Two decades ago, all the chip makers, including Intel, had to buy Unix machines, usually massive ranks of Sparc/Solaris systems, to do electronic design automation to design and test their chip designs. Intel coveted that server business, and at the same time caught the Linux bug and obviously had a strong motivation to move EDA to X86 platforms.

But Synopsys, Cadence, Mentor Graphics, and others were having none of that heavy lifting. So Intel, in a fury of enlightened self-interest, helped them all port their EDA tools to Linux on X86. It was a huge effort, and it was wildly successful in helping to drive the cost of the computing, inside the datacenter and out, down by making design a lot cheaper and therefore more scalable.

We may be seeing an equally dramatic transformation of chip design right now, this time with the use of AI to drive designs.

It wasn’t that long ago, back when Moore’s Law was more the principle of how things in the semiconductor business worked and was less an academic debate of whether or not it is dead, moving from 45 nanometers to 32 nanometers to 28 nanometers to 22 nanometers to 16 or 14 nanometers on down to even 10 or 7 nanometers, while challenging, was eminently doable.

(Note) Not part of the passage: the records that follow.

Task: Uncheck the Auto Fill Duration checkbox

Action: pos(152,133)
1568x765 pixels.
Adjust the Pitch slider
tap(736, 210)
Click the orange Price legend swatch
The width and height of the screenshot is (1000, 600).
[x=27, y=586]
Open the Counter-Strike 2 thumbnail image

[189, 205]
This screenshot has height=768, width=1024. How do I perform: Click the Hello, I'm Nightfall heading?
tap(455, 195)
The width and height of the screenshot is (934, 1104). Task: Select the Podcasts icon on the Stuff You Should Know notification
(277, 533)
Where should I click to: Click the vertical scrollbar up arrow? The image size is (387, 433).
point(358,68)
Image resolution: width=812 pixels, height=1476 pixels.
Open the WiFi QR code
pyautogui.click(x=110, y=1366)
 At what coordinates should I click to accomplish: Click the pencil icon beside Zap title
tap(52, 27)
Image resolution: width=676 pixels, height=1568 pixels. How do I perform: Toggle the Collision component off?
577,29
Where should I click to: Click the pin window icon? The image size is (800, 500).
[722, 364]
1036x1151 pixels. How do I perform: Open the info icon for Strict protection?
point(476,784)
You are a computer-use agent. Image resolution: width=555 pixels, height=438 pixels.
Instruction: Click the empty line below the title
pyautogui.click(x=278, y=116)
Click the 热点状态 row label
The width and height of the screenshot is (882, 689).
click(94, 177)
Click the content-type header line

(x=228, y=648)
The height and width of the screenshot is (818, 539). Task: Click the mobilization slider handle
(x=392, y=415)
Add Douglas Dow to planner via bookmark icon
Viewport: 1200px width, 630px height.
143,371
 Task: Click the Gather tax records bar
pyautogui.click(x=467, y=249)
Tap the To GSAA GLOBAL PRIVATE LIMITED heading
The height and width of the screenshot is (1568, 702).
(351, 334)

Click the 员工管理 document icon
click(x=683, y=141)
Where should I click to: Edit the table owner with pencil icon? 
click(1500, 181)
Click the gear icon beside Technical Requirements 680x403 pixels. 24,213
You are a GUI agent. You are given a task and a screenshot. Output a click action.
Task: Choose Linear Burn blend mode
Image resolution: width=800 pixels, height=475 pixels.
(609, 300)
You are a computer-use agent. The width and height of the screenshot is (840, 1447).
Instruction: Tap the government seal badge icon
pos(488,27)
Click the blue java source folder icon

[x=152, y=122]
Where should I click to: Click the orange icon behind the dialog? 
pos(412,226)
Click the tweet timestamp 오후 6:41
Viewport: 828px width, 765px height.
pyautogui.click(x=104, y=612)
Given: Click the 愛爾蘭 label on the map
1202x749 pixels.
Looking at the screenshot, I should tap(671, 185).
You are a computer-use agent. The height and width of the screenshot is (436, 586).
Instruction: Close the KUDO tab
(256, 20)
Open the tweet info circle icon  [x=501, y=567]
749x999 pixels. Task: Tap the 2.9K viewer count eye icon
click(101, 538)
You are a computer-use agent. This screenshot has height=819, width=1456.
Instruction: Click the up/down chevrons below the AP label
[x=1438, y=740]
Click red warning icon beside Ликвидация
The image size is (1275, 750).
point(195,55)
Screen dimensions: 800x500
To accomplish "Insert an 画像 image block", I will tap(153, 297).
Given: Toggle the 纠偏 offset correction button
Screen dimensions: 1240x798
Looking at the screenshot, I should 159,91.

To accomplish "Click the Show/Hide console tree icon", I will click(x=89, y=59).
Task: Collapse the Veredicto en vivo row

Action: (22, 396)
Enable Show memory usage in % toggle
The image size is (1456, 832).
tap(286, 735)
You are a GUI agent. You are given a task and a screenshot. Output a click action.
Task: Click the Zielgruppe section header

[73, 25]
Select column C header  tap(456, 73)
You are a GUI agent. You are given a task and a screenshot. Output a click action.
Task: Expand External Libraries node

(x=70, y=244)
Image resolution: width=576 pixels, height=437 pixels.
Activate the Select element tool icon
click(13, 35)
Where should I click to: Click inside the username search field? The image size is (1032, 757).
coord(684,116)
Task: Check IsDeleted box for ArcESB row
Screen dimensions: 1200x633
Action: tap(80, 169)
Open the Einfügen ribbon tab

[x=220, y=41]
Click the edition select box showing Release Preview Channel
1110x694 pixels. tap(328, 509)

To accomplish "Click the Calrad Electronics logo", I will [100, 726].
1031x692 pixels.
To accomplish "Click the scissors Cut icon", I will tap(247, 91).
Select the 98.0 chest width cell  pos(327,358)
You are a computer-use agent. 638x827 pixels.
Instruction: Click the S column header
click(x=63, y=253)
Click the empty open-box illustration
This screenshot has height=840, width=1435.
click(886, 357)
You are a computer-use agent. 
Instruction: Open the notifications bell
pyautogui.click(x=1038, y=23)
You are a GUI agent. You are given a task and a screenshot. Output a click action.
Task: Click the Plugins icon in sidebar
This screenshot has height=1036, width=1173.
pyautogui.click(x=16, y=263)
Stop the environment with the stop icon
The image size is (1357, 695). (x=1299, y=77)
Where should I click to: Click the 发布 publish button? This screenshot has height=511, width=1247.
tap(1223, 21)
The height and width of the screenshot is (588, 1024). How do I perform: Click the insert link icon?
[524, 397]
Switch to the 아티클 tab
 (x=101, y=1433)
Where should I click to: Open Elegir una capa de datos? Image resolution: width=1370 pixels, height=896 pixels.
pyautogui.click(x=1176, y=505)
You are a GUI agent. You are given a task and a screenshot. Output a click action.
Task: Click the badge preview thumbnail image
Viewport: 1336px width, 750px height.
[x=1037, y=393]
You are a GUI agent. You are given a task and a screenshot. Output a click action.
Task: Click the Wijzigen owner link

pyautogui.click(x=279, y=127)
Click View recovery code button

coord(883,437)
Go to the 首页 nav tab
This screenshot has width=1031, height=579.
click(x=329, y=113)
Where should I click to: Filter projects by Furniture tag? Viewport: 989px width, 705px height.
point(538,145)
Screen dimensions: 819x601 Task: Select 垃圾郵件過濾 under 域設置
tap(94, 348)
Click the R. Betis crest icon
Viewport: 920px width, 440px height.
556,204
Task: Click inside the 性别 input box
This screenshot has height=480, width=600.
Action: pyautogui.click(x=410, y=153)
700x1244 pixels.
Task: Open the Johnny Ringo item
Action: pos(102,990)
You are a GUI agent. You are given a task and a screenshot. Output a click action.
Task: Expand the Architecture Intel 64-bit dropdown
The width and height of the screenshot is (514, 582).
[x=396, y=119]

Now Intel, AMD, and others are hitting – or aiming for – 5 nanometers, 3 nanometers and are pushing to 2 nanometers and even 1.8 nanometers and smaller transistor geometries. The old ways of doing things are essentially impossible at that scale, and semiconductor manufacturers turning to computational lithography to efficiently get chips onto wafers using algorithms to simulate production operations and to create masks for fabrication, which Nvidia founder and CEO Jensen Huang described at the recent GPU Technology Conference as an “imaging problem at the limits of physics.”

“Each chip design is made of about 100 layers, and in total contains trillions of polygons these days or patterns,” Vivek Singh, vice president of Nvidia’s Advanced Technology Group, told reporters and analysts during a virtual meeting describing Nvidia’s GPU-accelerated lithography. “Each of these hundred layers is encoded separately into a photo mask, a stencil for the design, and using a rather expensive camera, is successively printed onto silicon. This creates a three-dimensional structure made of transistors and wires forming a chip.”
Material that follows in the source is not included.